[Opening EXTRACTED MATERIAL section]

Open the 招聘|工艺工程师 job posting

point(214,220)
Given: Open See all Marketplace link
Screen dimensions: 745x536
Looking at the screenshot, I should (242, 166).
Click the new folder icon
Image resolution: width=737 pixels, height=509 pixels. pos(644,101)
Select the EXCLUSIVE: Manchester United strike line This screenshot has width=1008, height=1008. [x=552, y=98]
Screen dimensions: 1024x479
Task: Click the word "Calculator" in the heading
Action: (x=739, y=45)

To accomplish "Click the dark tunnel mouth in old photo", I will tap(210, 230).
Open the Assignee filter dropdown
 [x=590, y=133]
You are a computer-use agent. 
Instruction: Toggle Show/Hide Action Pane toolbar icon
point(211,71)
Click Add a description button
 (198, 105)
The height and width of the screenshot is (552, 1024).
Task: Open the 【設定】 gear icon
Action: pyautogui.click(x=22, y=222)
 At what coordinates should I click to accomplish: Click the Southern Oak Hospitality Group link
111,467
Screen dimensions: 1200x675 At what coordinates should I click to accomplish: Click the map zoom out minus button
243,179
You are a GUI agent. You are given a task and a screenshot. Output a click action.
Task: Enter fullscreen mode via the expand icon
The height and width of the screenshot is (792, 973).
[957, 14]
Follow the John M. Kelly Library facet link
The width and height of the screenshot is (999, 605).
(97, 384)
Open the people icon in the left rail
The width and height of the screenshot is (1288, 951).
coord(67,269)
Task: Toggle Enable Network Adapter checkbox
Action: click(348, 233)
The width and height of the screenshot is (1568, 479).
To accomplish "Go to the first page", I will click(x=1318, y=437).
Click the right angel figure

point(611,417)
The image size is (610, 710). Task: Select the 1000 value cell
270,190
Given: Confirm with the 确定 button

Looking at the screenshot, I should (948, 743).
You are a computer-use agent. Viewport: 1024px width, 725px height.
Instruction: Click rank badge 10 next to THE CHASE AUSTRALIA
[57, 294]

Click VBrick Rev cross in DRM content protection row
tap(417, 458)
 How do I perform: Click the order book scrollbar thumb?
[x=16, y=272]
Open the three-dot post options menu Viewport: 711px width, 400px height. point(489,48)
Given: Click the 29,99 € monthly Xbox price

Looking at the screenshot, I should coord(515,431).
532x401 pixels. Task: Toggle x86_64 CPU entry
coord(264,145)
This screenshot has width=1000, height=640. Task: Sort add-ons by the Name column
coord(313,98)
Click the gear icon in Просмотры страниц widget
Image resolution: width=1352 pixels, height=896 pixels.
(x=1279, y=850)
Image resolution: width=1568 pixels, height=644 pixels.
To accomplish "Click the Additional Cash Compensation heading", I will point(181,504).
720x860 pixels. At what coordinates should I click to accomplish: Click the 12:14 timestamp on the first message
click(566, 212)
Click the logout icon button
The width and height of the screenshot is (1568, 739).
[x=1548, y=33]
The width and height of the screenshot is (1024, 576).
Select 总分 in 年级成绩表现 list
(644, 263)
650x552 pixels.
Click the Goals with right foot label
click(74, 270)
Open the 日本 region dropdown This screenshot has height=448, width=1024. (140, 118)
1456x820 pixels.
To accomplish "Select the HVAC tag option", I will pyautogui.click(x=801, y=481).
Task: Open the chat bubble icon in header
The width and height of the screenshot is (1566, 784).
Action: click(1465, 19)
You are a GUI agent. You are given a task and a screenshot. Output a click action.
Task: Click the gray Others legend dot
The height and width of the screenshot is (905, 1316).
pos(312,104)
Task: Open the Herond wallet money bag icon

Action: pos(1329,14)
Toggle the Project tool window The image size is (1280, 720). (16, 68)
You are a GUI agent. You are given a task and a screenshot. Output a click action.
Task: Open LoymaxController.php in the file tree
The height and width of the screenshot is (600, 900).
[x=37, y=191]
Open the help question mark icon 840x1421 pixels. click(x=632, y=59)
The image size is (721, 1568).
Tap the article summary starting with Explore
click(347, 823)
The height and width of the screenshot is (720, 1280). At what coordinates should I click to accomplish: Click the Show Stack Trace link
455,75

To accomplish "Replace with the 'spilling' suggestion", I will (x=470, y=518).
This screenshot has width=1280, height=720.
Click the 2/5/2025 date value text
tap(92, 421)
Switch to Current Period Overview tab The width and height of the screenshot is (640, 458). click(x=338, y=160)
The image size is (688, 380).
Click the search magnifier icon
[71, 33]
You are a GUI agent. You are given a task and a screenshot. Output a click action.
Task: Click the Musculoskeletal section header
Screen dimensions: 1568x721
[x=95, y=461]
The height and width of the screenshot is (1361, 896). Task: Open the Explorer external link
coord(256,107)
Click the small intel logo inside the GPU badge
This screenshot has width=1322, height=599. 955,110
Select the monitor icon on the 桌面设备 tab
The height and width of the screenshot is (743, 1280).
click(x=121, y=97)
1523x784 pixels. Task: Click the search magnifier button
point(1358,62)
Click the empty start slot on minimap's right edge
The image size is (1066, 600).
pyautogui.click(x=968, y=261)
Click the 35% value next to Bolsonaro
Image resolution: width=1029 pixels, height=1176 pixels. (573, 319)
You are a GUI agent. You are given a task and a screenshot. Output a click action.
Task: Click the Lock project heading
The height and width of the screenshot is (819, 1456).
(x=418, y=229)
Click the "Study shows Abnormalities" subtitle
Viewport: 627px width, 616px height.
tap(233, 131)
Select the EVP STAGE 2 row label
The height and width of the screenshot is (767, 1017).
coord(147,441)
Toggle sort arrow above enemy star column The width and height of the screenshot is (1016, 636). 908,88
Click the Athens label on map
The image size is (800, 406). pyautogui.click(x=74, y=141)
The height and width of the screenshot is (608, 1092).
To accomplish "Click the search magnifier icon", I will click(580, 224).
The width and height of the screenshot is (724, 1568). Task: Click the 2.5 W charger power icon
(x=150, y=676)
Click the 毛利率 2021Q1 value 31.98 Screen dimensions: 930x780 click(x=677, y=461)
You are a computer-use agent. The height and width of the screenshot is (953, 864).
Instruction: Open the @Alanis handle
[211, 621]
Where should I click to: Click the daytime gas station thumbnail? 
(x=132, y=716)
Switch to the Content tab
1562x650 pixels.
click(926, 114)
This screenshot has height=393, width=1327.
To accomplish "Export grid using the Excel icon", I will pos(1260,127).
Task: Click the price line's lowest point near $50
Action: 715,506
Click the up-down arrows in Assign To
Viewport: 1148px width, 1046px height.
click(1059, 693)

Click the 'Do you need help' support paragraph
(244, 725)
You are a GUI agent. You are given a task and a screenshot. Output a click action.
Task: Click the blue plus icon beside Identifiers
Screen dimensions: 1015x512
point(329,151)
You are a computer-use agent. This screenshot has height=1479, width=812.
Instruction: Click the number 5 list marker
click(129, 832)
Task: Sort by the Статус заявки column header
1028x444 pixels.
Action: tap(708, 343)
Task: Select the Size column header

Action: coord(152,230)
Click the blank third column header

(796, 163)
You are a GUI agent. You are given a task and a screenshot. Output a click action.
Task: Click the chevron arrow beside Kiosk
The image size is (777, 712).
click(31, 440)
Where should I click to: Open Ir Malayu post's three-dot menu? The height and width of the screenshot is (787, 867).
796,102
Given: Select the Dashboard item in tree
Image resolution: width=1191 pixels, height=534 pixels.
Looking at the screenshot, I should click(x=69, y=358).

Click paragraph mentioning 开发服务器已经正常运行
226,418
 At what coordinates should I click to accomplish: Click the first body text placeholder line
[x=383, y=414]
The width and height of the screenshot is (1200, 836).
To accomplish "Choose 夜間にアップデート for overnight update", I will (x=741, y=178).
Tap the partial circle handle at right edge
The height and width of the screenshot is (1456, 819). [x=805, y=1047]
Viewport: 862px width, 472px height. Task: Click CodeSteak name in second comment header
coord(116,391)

[Closing EXTRACTED MATERIAL section]

_WHAT IS EXPECTED_. The response consists of the lines above that contain "computer".

_FINISHED EXERCISE_.
You are a computer-use agent. 
You are a computer-use agent. Viewport: 1024px width, 725px height.
You are a computer-use agent. The height and width of the screenshot is (953, 864).
You are a computer-use agent. This screenshot has height=1479, width=812.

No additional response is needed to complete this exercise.